- Posted by CorkNoob
As someone who is new to the wine world, I haven’t actually been to any type of wine fest before. I know, shocking right? So when I recently saw an event called the “WineFestacular”, nearby in the Pittsburgh area, I thought I’d give it a whirl.
This wine fest included a total of 22 booths featuring different wineries and vineyards for wine tasting, along with more than 80 food and shopping vendors from the tri-state area. Food, wine and shopping? What more could a girl ask for?
My boyfriend and I attended thinking it would be a fancy soiree with wine aficionados discussing how they could smell fresh cut juniper and taste rusted wood at each tasting. When we arrived, I discovered that it was a much more chaotic event than expected and there was a long line to receive your bracelet at the front desk. Surprisingly, it was mostly a younger crowd ranging from “just reached drinking age” to “still drinking to binge drink” age, with a sprinkling of middle-aged couples. I was expecting a more experienced group, although the audience could be due to the timeslot we selected, which was the last one of the evening.
There were rows and rows of wine vendors with lines of people waiting for tastings at each booth. We received mini wine glasses for tasting, which I considered dangerous since I was less likely to be able to calculate the amount I was drinking. No wonder this crowd was rowdy.
Fruit Wine Tasting
We started making our way from booth to booth, tasting to tasting. There was a common theme that I immediately noticed. To appeal to the masses, most of the vendors had very sweet, fruit wines. When I say sweet, fruit, I don’t mean decadent dessert grape wines. These were actually wines made from other fruits like blueberries, blackberries and apples. I can see how this would be intriguing to new wine drinkers, they tasted much like the fruit juices you would buy at a grocery store. This was the first time I tried other fruit-based wines. For me, the experience was not really very pleasant. Most of these wines tasted overly sweet and as if they were made from a powdered mix in a mixing bowl instead of from fruit picked off the vine.

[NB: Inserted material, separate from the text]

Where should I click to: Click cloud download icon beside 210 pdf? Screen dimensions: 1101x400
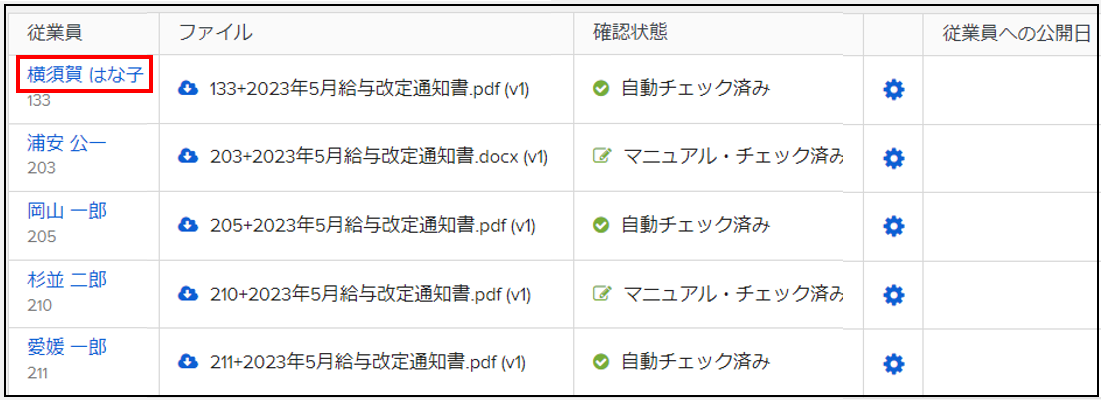click(187, 293)

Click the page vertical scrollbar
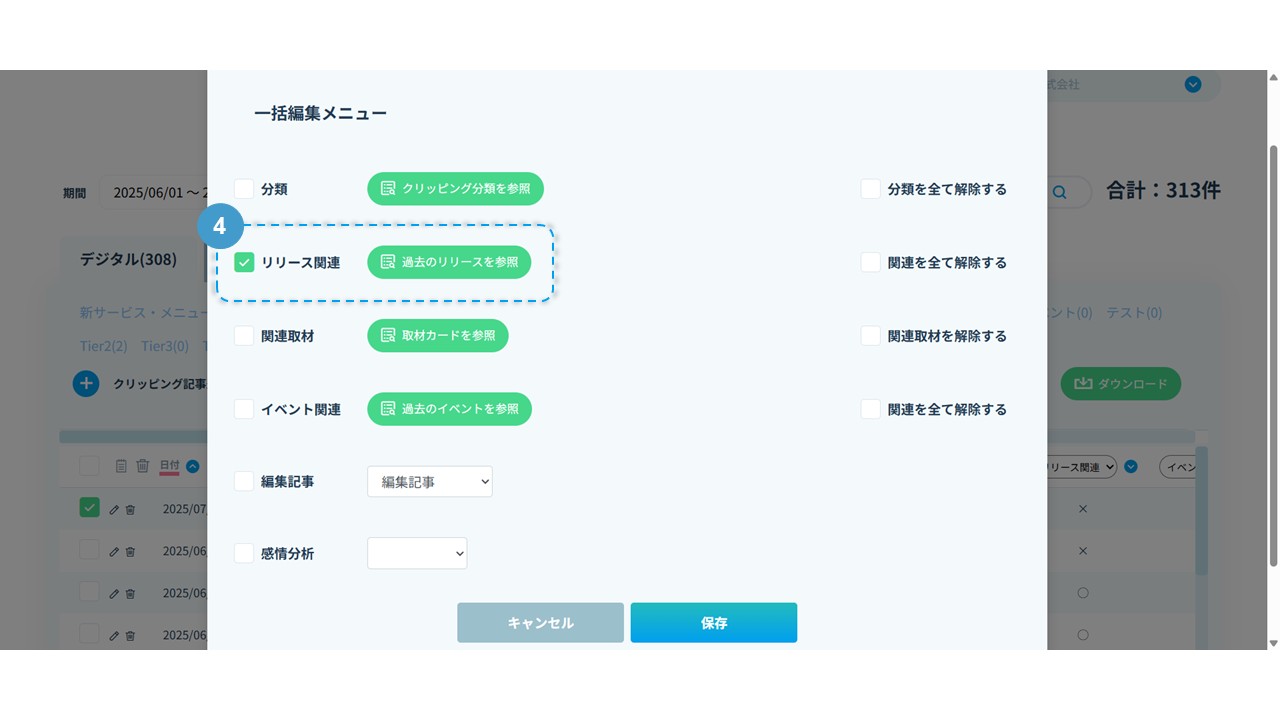1273,350
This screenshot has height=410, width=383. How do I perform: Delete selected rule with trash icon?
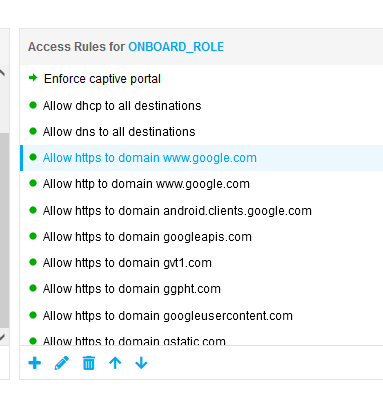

The fruit wine tasting inspired me to do a little online research where I discovered that fruit wines are the most common type of wine made at home, which explains the simplicity of it’s taste. I imagine that there is a category of other fruit wines that could be very well made from berries and apples grown in a vineyard similar to grapes, but the types I tasted were definitely not up my alley. Several of the other event attendees seemed to enjoy them, but I wanted to broaden my wine horizons in the grape-wine world instead.
There was also a Meade trend happening among the wineries, which is a honey based wine that I have always wanted to try. This could be due to my addiction to the TV series, Game of Thrones, but that’s neither here nor there. When you think of honey, you think sweet syrup, but most of these Meade wines had a very intense alcohol taste with a small hint of honey.
The jury is still out on Meade wine for me; I may have to try different Meades to see whether or not I dislike this category of wine in general, or if I just do not like the specific Meade that I tried. Overall, it seems I’ll have to try a plethora of different, higher-rated Meade and fruit wines to get a true sense of what I like in these categories. Luckliy, I have absolutely no problem tasting more wine!
Since I am somewhat new to drinking wine, I am just learning about different varietals. What initially triggered my interest in trying more wine was marked by a transformation that occurred when I passed on drinking the cheap boxed wines and Arbor Mist at family functions and tried a Cabernet for the first time a few years ago. Since then, I found that I mostly enjoy dry reds such as Cabernet and Pinot Noir and some dry whites like Pinot Grigio and Chardonnay. Therefore, my favorites from this wine fest reflect what I typically drink day to day.
After tasting La Vigneta Winery and Mazzotta Winery Sangiovese, I realized this is another varietal I need to add to my go-to list! These were really delicious and had me excited to try more. I also enjoyed Knob Hall Winery and R Wine Cellar’s dry red selections. Lastly, I have to make note of probably my most unexpected favorite Buddy Boy Winery & Vineyard’s Hillbilly Red. They have this really funny wacky label, but their dry reds were seriously good.
I really enjoyed the wine fest. I was able to try an abundance of wines and discover new wines without paying big bucks to buy bottles I may not have liked. I would absolutely go to another wine fest and recommend them to all of my readers. In fact, I have already registered for another local event: Ohiopyle Wine Arts and Music Festival on May 21!
Please note that these are all my own opinions that have been developing over the past couple of years. Everyone has their own taste and different wine preferences. I would highly advise attending a wine fest or tasting, so you can find your favorite wines, too. Cheers!